#### [Description of the task]
Give back the full data character for character.

Pixel coordinate grounding data:
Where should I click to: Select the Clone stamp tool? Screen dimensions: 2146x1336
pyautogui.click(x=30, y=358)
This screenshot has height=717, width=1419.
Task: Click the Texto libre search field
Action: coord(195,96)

#### [Completed task]
Where should I click to: Select the Clone stamp tool? Screen dimensions: 2146x1336
pyautogui.click(x=30, y=358)
This screenshot has height=717, width=1419.
Task: Click the Texto libre search field
Action: coord(195,96)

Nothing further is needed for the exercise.